• **Task to complete**: In the entries below, find every line with the string "computer" and copy it.

Collected data entries:
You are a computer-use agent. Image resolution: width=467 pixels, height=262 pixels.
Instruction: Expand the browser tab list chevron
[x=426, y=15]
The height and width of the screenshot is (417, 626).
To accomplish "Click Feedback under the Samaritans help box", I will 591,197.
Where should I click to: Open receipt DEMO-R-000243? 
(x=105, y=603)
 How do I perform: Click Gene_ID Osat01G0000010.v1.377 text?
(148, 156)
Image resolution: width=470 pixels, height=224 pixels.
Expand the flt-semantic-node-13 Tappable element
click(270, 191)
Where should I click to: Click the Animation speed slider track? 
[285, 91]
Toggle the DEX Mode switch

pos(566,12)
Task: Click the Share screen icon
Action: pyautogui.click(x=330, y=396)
* * *
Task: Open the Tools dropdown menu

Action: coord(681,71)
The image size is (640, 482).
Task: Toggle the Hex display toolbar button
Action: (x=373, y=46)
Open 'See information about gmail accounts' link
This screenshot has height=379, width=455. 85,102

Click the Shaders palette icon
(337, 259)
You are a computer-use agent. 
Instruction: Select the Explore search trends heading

• **Result for this task**:
You are a computer-use agent. Image resolution: width=467 pixels, height=262 pixels.
You are a computer-use agent. 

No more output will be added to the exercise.